Copy exactly the lines from the one containing "Внутрипольные конвекторы (205, 190)" through the last line of the records below, including both, and leave out any pictures.

--- PROVIDED INFORMATION ---

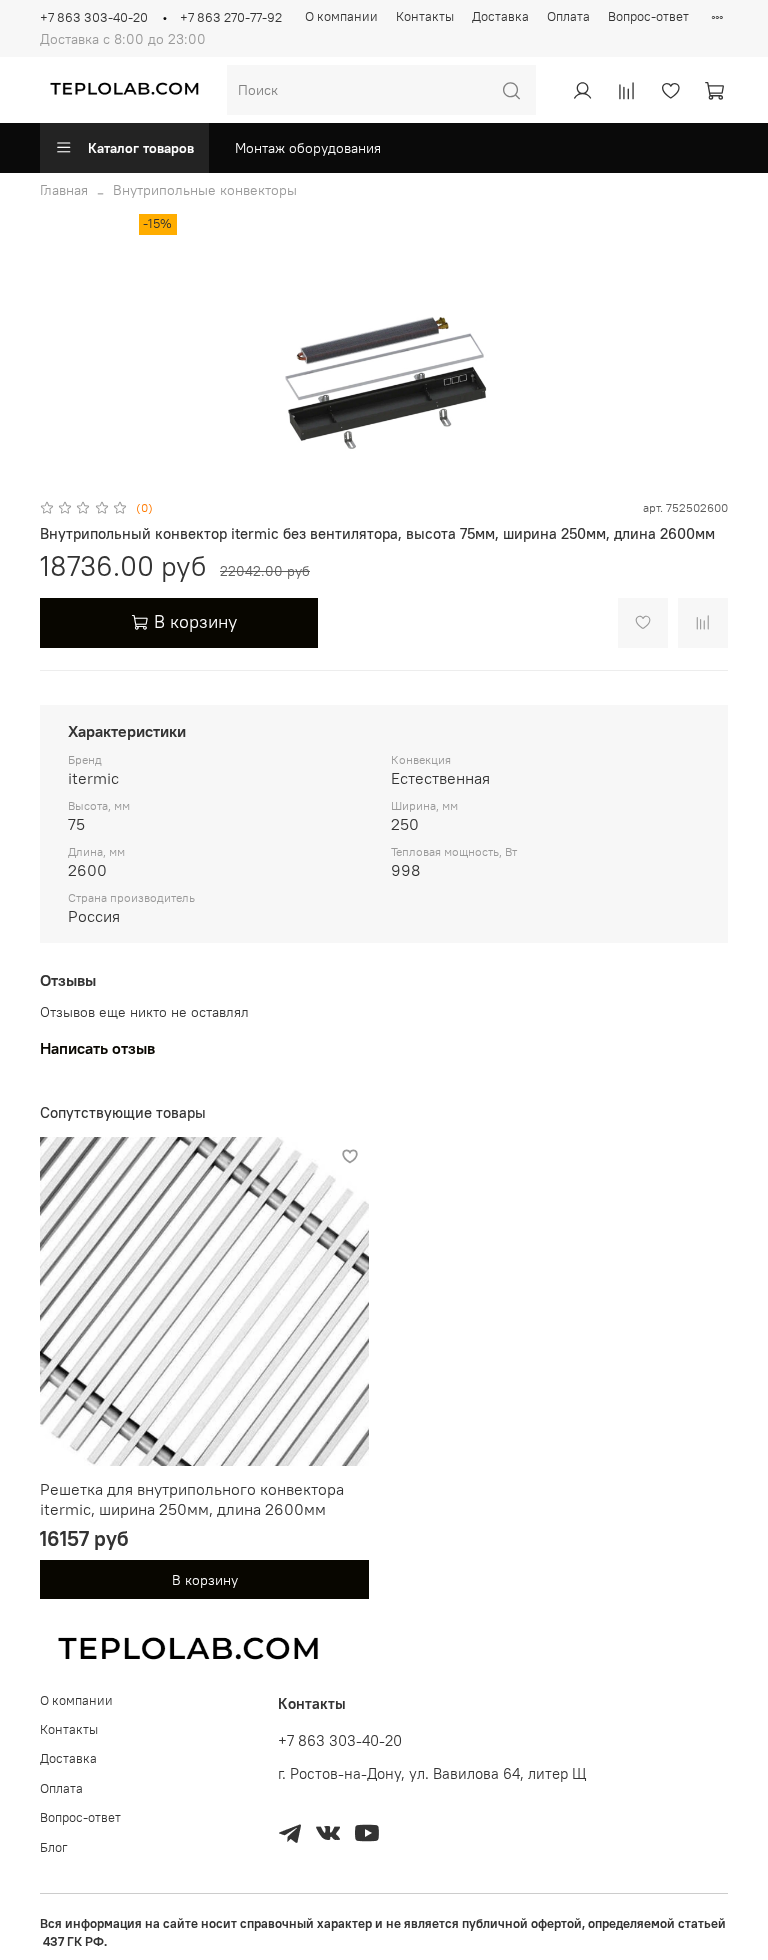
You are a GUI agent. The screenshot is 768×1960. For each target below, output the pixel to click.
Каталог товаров (141, 148)
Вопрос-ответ (648, 16)
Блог (54, 1847)
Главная (64, 190)
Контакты (425, 16)
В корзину (205, 1579)
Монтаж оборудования (308, 148)
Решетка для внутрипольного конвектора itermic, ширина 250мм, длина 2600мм (192, 1499)
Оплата (568, 16)
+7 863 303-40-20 (94, 17)
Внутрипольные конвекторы (205, 190)
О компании (341, 16)
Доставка (500, 16)
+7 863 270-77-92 (231, 17)
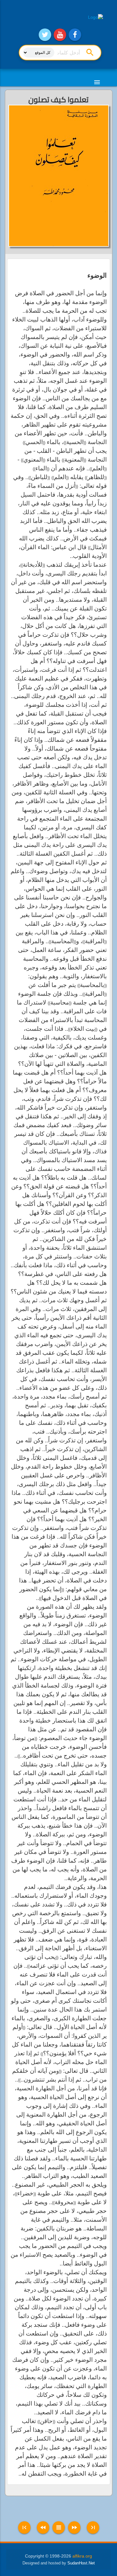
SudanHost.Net (81, 2563)
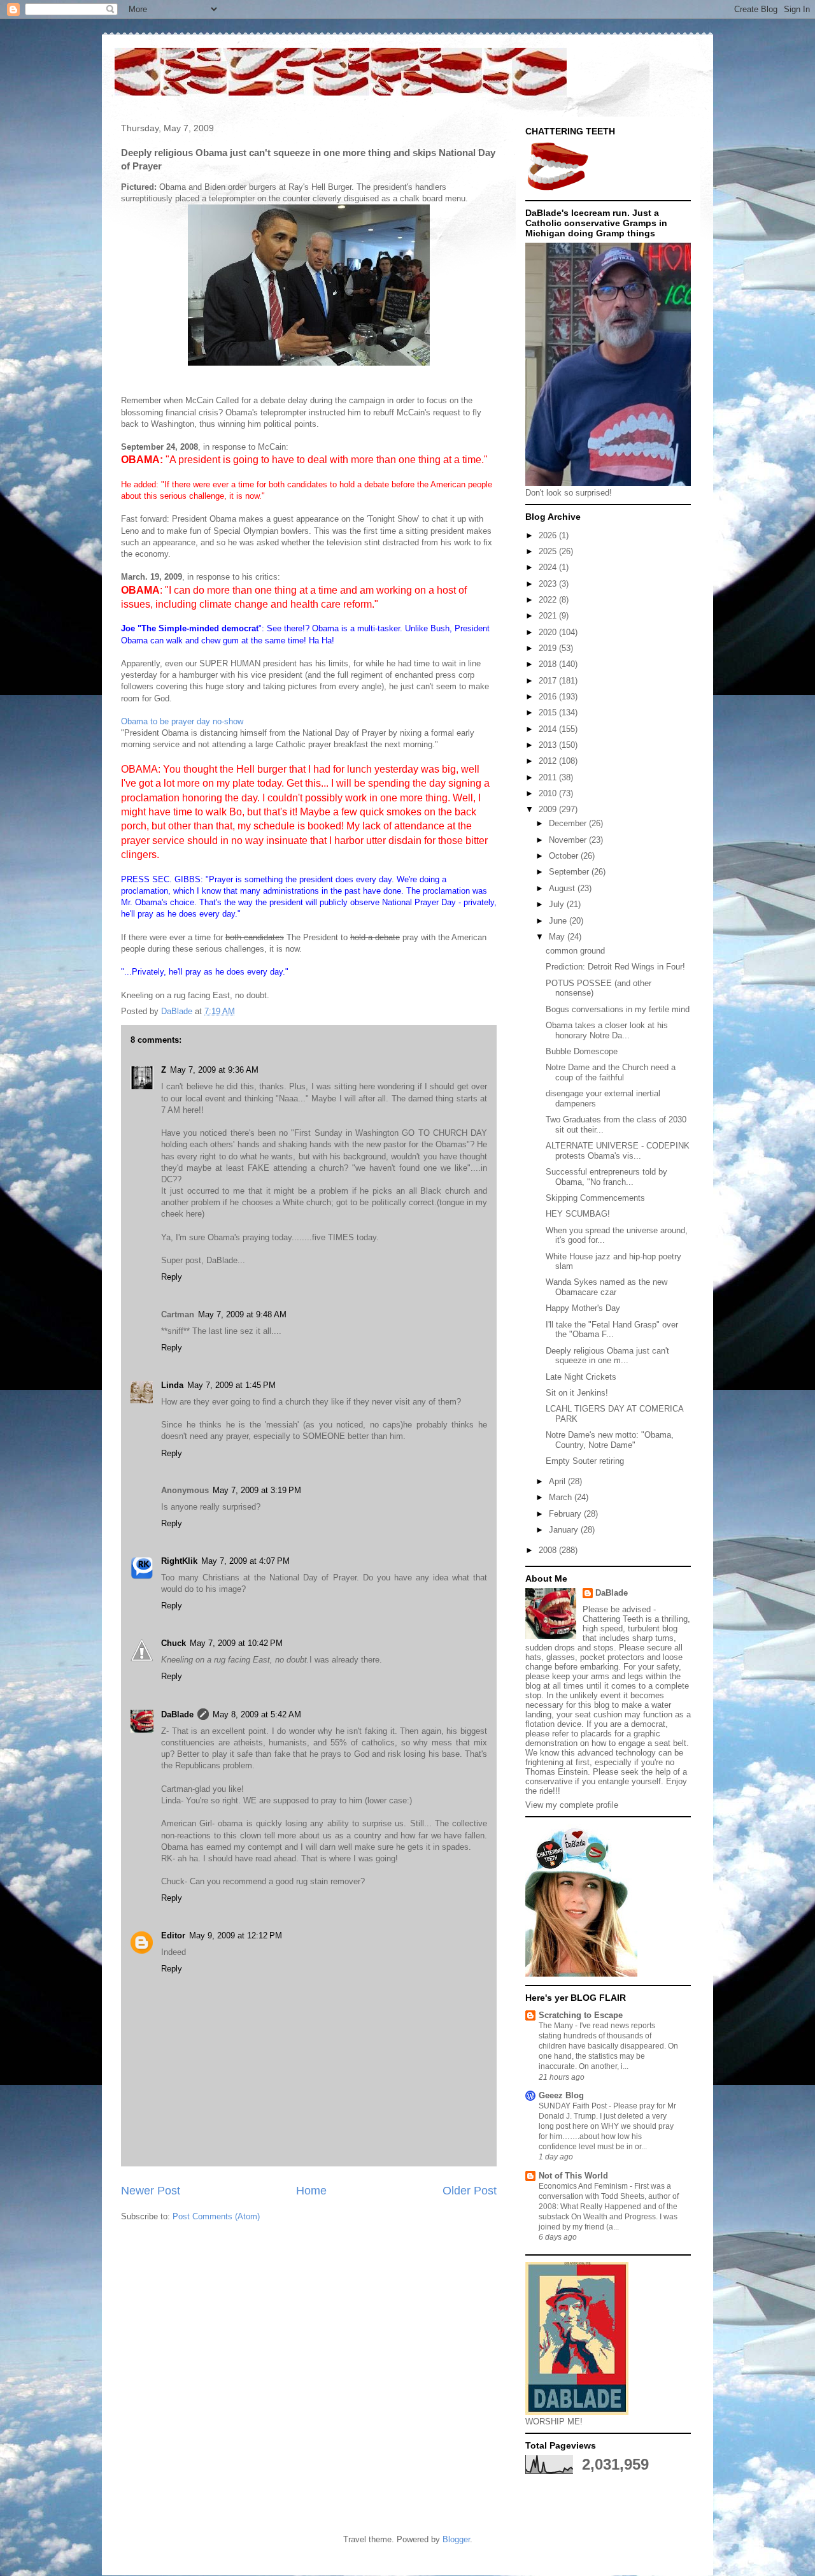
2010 (549, 793)
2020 (549, 632)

---

▶ RESPONSE FOR THIS EXERCISE
Внутрипольные конвекторы (205, 190)
О компании (341, 16)
Доставка (500, 16)
+7 863 270-77-92 (231, 17)
SudanHost.Net (81, 2563)
2010 (549, 793)
2020 (549, 632)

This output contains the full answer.